Casa dolce casa: in Piemonte chi compra un'abitazione lo fa quasi sempre per andarci a vivere

Meno diffusi gli acquisti per investimento o come casa vacanza. Vanno forte i trilocali e in un caso su due chi cerca ha meno di 45 anni

Casa dolce casa: in Piemonte chi compra un'abitazione lo fa quasi sempre per andarci a vivere

Più di otto piemontesi su dieci, quando comprano casa, lo fanno per avere la loro abitazione principale. Lo dice l'ultima indagine Tecnocasa-Tecnorete, relativa alla fine del 2019, dunque prima dell'avvento della pandemia con tutto ciò che ne è seguito, sia in termini economici che sociali.

Casa dolce casa
I numeri parlano addirittura di un 81,2% di acquisti per l’abitazione principale, mentre è decisamente più ridotta (il 14,3%) la casistica della casa comprata come investimento. Solo il 4,6%, in fine, riguarda la casa vacanza. In particolare, poi, chi compra l’abitazione per viverci sceglie principalmente abitazioni indipendenti e semindipendenti (27%), seguiti dai trilocali (23,9%) e a breve distanza dai quadrilocali (23,3%). Le tipologie che più spesso vengono comprate e vendute in Piemonte si confermano i trilocali e le soluzioni indipendenti e semindipendenti, entrambe con il 24,5%.

L'identikit di chi compra
Il 50,9% degli acquirenti in Piemonte ha un’età compresa tra 18 e 44 anni, il 23,4% ha un’età compresa tra 45 e 54 anni, mentre percentuali più basse si registrano nelle fasce più alte di età.

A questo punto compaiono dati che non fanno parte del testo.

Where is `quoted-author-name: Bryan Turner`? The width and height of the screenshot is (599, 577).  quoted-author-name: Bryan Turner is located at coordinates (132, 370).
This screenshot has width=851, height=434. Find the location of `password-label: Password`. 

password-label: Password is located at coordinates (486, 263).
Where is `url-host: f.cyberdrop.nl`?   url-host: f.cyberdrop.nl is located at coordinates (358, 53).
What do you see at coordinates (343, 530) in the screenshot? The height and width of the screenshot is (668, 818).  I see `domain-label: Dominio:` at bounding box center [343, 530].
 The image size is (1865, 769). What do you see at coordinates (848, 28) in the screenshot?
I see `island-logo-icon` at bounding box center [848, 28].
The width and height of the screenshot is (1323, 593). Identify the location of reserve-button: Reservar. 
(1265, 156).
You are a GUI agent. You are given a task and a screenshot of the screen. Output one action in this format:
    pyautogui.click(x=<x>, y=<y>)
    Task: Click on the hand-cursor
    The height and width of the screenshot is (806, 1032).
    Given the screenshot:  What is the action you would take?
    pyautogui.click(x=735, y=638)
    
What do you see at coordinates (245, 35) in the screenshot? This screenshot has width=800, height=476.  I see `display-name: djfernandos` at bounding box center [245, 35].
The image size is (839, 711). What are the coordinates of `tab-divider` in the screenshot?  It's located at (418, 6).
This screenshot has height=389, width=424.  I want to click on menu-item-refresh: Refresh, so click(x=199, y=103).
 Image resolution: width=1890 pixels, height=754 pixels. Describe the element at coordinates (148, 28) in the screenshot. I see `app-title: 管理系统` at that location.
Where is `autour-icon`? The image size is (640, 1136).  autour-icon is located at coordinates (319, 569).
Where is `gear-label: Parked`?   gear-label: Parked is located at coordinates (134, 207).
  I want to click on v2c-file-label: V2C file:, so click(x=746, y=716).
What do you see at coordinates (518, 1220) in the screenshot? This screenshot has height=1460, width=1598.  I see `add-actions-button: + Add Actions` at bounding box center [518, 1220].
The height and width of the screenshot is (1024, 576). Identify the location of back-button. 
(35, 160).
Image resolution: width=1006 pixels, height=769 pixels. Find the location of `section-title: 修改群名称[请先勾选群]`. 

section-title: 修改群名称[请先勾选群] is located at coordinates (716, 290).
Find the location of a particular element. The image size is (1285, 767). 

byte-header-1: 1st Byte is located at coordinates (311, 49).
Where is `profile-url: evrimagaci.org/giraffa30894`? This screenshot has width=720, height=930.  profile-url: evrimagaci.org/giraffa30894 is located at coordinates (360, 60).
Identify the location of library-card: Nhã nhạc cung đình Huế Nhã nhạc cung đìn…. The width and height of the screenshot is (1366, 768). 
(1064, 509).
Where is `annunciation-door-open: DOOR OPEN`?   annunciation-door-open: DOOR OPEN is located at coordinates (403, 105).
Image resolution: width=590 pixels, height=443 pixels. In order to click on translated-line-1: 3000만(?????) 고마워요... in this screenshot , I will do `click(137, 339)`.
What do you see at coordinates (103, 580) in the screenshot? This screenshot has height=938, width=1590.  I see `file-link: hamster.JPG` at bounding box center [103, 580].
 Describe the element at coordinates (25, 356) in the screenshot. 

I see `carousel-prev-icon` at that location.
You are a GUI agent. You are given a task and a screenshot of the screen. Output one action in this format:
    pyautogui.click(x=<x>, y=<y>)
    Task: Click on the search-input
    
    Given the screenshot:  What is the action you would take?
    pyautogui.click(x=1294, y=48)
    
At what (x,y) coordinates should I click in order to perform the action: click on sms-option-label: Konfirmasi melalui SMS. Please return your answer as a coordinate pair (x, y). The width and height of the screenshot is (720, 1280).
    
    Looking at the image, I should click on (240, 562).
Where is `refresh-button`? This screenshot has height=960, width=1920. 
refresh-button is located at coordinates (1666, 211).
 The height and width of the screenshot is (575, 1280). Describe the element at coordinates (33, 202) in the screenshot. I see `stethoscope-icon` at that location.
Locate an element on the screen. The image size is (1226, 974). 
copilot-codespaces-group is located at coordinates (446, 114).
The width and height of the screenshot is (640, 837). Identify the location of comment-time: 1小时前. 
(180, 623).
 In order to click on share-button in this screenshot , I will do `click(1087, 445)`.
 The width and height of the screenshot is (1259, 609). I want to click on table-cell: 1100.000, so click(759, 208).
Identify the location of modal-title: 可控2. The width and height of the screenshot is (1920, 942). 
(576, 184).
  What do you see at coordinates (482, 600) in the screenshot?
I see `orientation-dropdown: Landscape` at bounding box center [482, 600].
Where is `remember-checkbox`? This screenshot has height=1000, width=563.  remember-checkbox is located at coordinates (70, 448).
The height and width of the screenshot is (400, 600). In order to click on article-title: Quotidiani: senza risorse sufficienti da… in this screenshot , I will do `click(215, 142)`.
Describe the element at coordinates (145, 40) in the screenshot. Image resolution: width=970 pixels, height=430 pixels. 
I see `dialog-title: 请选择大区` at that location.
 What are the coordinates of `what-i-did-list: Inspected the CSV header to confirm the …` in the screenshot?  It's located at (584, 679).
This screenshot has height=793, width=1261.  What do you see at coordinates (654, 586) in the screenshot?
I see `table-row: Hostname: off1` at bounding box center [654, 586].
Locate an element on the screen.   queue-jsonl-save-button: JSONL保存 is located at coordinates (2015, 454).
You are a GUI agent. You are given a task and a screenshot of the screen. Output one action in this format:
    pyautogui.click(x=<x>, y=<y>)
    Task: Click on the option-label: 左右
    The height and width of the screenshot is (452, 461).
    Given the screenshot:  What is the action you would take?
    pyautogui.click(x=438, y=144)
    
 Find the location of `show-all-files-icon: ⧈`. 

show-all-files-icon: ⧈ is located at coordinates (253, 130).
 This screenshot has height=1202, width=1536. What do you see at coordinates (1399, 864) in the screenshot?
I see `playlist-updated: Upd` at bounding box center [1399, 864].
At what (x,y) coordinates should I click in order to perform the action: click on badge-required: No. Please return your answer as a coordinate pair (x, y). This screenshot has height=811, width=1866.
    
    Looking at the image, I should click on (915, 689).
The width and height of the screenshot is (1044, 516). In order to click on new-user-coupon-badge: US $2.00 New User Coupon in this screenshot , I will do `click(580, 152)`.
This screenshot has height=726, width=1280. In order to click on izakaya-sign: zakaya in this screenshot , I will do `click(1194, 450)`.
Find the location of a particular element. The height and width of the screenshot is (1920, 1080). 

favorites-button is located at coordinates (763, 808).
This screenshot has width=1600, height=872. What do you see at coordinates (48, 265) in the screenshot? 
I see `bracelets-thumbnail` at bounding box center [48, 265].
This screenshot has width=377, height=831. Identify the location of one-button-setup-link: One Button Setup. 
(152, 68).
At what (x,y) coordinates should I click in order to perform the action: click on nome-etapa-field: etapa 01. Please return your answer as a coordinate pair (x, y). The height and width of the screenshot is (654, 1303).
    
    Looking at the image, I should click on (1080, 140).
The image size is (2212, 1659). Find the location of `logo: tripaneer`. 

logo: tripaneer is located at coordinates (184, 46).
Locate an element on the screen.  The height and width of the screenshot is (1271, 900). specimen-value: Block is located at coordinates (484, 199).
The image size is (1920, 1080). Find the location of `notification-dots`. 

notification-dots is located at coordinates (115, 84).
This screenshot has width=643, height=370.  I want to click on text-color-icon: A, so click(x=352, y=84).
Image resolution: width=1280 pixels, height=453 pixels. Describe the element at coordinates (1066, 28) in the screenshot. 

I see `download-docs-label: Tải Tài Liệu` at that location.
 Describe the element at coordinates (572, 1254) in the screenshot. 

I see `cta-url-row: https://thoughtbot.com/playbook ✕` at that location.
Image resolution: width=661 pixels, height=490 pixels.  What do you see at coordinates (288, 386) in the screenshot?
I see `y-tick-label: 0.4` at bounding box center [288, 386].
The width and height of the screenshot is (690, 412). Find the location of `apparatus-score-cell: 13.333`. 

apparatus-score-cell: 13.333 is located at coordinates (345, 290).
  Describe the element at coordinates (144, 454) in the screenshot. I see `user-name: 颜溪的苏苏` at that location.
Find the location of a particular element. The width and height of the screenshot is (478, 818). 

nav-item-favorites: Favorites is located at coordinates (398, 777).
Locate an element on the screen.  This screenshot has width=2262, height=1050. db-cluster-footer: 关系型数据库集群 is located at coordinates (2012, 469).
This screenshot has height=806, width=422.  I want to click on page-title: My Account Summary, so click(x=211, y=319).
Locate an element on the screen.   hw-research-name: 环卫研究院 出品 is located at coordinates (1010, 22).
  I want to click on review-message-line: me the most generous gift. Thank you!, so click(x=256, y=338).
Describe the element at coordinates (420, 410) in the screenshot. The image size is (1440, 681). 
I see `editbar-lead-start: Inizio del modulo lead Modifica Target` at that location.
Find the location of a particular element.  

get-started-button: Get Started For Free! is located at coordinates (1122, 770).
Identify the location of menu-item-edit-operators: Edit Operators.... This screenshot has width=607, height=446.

Nella seconda parte del 2019 nel 74,4% dei casi l’acquisto è stato concluso da coppie e coppie con figli, mentre nel 25,6% dei casi si trattava di single. 

In Piemonte gli acquirenti sono lavoratori dipendenti nel 68,8% dei casi, seguono con percentuali più basse i pensionati (11,4%) ed i professionisti (7,9%).

L'identikit di chi vende
Analizzando le compravendite dal lato del venditore, nel secondo semestre del 2019 la maggior parte delle persone ha venduto per un bisogno di liquidità (44,8%), seguita a breve distanza da coloro che hanno venduto per migliorare la qualità abitativa (43,2%) e infine da chi si è trasferito in un altro quartiere oppure in un’altra città (12%).